### Stored data
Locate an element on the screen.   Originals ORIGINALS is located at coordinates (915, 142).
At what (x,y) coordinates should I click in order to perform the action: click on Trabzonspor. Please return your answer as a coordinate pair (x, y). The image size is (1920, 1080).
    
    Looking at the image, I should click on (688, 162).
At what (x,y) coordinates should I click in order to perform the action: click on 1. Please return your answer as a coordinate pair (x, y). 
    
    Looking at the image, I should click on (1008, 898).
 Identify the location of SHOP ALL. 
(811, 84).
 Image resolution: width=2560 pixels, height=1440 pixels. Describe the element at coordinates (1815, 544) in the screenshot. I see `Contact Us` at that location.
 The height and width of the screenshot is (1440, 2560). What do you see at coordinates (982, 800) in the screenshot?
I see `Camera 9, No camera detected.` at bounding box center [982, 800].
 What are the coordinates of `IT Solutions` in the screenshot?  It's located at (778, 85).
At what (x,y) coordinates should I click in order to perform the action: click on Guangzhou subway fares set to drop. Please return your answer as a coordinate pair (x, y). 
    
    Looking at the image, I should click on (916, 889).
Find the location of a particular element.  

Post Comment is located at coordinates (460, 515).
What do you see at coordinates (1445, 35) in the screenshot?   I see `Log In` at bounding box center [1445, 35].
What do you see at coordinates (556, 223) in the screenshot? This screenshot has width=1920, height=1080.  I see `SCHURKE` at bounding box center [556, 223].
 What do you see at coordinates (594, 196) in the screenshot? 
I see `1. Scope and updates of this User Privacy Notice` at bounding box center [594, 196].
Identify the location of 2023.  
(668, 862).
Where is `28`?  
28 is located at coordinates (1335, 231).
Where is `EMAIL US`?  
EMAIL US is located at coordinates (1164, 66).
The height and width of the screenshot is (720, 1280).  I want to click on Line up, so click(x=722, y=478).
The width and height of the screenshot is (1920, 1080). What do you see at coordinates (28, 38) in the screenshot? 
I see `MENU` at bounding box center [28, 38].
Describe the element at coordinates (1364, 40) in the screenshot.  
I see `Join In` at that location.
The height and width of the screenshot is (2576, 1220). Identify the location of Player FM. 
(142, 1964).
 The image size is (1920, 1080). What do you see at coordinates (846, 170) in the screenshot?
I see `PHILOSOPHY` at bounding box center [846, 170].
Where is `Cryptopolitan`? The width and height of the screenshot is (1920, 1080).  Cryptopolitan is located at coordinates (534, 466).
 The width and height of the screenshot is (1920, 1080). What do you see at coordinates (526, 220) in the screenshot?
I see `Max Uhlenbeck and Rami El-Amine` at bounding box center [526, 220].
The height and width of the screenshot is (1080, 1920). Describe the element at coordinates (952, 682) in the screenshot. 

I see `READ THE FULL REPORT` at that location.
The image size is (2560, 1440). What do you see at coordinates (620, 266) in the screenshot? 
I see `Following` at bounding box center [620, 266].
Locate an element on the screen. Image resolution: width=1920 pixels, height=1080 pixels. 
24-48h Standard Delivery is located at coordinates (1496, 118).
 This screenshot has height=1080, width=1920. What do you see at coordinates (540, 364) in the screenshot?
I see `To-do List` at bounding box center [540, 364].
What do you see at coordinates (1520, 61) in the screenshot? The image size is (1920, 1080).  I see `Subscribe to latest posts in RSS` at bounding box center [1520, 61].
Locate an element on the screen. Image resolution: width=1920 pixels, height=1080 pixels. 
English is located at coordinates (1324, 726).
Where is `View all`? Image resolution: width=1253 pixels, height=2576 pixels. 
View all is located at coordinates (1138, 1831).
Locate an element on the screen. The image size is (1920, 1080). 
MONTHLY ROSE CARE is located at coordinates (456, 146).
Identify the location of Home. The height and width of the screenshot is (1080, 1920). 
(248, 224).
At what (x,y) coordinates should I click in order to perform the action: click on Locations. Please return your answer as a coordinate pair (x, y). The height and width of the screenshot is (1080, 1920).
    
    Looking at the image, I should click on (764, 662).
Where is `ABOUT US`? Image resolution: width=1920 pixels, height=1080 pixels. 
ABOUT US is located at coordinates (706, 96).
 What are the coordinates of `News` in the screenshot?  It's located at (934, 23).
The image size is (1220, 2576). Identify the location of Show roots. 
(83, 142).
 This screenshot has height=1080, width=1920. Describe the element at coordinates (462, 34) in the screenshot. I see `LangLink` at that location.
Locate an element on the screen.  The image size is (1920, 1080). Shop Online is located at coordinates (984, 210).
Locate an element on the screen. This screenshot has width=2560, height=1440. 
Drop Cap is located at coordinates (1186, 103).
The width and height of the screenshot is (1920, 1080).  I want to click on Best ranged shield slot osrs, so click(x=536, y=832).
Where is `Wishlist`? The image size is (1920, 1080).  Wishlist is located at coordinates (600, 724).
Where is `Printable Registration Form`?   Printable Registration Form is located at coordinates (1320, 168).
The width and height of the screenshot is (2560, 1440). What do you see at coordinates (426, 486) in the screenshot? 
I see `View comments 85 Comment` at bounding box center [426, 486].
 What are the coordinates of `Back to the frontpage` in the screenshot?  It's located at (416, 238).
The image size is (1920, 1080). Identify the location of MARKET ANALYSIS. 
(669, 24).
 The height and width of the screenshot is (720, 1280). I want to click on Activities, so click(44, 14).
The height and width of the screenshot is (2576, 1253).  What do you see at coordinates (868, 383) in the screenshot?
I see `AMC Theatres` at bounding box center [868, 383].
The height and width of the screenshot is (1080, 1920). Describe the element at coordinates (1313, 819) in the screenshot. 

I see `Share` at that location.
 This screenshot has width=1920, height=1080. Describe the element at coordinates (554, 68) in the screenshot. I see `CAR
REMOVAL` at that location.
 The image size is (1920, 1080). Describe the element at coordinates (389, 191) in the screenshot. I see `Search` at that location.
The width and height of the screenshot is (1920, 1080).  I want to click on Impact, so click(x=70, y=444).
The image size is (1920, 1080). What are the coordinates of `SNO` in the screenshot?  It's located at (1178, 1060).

### Your instructions
Format every line of the entries above as a numbered list, omitting blank lines.

### Solved exercise
1. Locate an element on the screen.   Originals ORIGINALS is located at coordinates (915, 142).
2. At what (x,y) coordinates should I click in order to perform the action: click on Trabzonspor. Please return your answer as a coordinate pair (x, y). The image size is (1920, 1080).
3.     Looking at the image, I should click on (688, 162).
4. At what (x,y) coordinates should I click in order to perform the action: click on 1. Please return your answer as a coordinate pair (x, y). 
5.     Looking at the image, I should click on (1008, 898).
6.  Identify the location of SHOP ALL. 
7. (811, 84).
8.  Image resolution: width=2560 pixels, height=1440 pixels. Describe the element at coordinates (1815, 544) in the screenshot. I see `Contact Us` at that location.
9.  The height and width of the screenshot is (1440, 2560). What do you see at coordinates (982, 800) in the screenshot?
10. I see `Camera 9, No camera detected.` at bounding box center [982, 800].
11.  What are the coordinates of `IT Solutions` in the screenshot?  It's located at (778, 85).
12. At what (x,y) coordinates should I click in order to perform the action: click on Guangzhou subway fares set to drop. Please return your answer as a coordinate pair (x, y). 
13.     Looking at the image, I should click on (916, 889).
14. Find the location of a particular element.  
15. Post Comment is located at coordinates (460, 515).
16. What do you see at coordinates (1445, 35) in the screenshot?   I see `Log In` at bounding box center [1445, 35].
17. What do you see at coordinates (556, 223) in the screenshot? This screenshot has width=1920, height=1080.  I see `SCHURKE` at bounding box center [556, 223].
18.  What do you see at coordinates (594, 196) in the screenshot? 
19. I see `1. Scope and updates of this User Privacy Notice` at bounding box center [594, 196].
20. Identify the location of 2023.  
21. (668, 862).
22. Where is `28`?  
23. 28 is located at coordinates (1335, 231).
24. Where is `EMAIL US`?  
25. EMAIL US is located at coordinates (1164, 66).
26. The height and width of the screenshot is (720, 1280).  I want to click on Line up, so click(x=722, y=478).
27. The width and height of the screenshot is (1920, 1080). What do you see at coordinates (28, 38) in the screenshot? 
28. I see `MENU` at bounding box center [28, 38].
29. Describe the element at coordinates (1364, 40) in the screenshot.  
30. I see `Join In` at that location.
31. The height and width of the screenshot is (2576, 1220). Identify the location of Player FM. 
32. (142, 1964).
33.  The image size is (1920, 1080). What do you see at coordinates (846, 170) in the screenshot?
34. I see `PHILOSOPHY` at bounding box center [846, 170].
35. Where is `Cryptopolitan`? The width and height of the screenshot is (1920, 1080).  Cryptopolitan is located at coordinates (534, 466).
36.  The width and height of the screenshot is (1920, 1080). What do you see at coordinates (526, 220) in the screenshot?
37. I see `Max Uhlenbeck and Rami El-Amine` at bounding box center [526, 220].
38. The height and width of the screenshot is (1080, 1920). Describe the element at coordinates (952, 682) in the screenshot. 
39. I see `READ THE FULL REPORT` at that location.
40. The image size is (2560, 1440). What do you see at coordinates (620, 266) in the screenshot? 
41. I see `Following` at bounding box center [620, 266].
42. Locate an element on the screen. Image resolution: width=1920 pixels, height=1080 pixels. 
43. 24-48h Standard Delivery is located at coordinates (1496, 118).
44.  This screenshot has height=1080, width=1920. What do you see at coordinates (540, 364) in the screenshot?
45. I see `To-do List` at bounding box center [540, 364].
46. What do you see at coordinates (1520, 61) in the screenshot? The image size is (1920, 1080).  I see `Subscribe to latest posts in RSS` at bounding box center [1520, 61].
47. Locate an element on the screen. Image resolution: width=1920 pixels, height=1080 pixels. 
48. English is located at coordinates (1324, 726).
49. Where is `View all`? Image resolution: width=1253 pixels, height=2576 pixels. 
50. View all is located at coordinates (1138, 1831).
51. Locate an element on the screen. The image size is (1920, 1080). 
52. MONTHLY ROSE CARE is located at coordinates (456, 146).
53. Identify the location of Home. The height and width of the screenshot is (1080, 1920). 
54. (248, 224).
55. At what (x,y) coordinates should I click in order to perform the action: click on Locations. Please return your answer as a coordinate pair (x, y). The height and width of the screenshot is (1080, 1920).
56.     Looking at the image, I should click on (764, 662).
57. Where is `ABOUT US`? Image resolution: width=1920 pixels, height=1080 pixels. 
58. ABOUT US is located at coordinates (706, 96).
59.  What are the coordinates of `News` in the screenshot?  It's located at (934, 23).
60. The image size is (1220, 2576). Identify the location of Show roots. 
61. (83, 142).
62.  This screenshot has height=1080, width=1920. Describe the element at coordinates (462, 34) in the screenshot. I see `LangLink` at that location.
63. Locate an element on the screen.  The image size is (1920, 1080). Shop Online is located at coordinates (984, 210).
64. Locate an element on the screen. This screenshot has width=2560, height=1440. 
65. Drop Cap is located at coordinates (1186, 103).
66. The width and height of the screenshot is (1920, 1080).  I want to click on Best ranged shield slot osrs, so click(x=536, y=832).
67. Where is `Wishlist`? The image size is (1920, 1080).  Wishlist is located at coordinates (600, 724).
68. Where is `Printable Registration Form`?   Printable Registration Form is located at coordinates (1320, 168).
69. The width and height of the screenshot is (2560, 1440). What do you see at coordinates (426, 486) in the screenshot? 
70. I see `View comments 85 Comment` at bounding box center [426, 486].
71.  What are the coordinates of `Back to the frontpage` in the screenshot?  It's located at (416, 238).
72. The image size is (1920, 1080). Identify the location of MARKET ANALYSIS. 
73. (669, 24).
74.  The height and width of the screenshot is (720, 1280). I want to click on Activities, so click(44, 14).
75. The height and width of the screenshot is (2576, 1253).  What do you see at coordinates (868, 383) in the screenshot?
76. I see `AMC Theatres` at bounding box center [868, 383].
77. The height and width of the screenshot is (1080, 1920). Describe the element at coordinates (1313, 819) in the screenshot. 
78. I see `Share` at that location.
79.  This screenshot has width=1920, height=1080. Describe the element at coordinates (554, 68) in the screenshot. I see `CAR
80. REMOVAL` at that location.
81.  The image size is (1920, 1080). Describe the element at coordinates (389, 191) in the screenshot. I see `Search` at that location.
82. The width and height of the screenshot is (1920, 1080).  I want to click on Impact, so click(x=70, y=444).
83. The image size is (1920, 1080). What are the coordinates of `SNO` in the screenshot?  It's located at (1178, 1060).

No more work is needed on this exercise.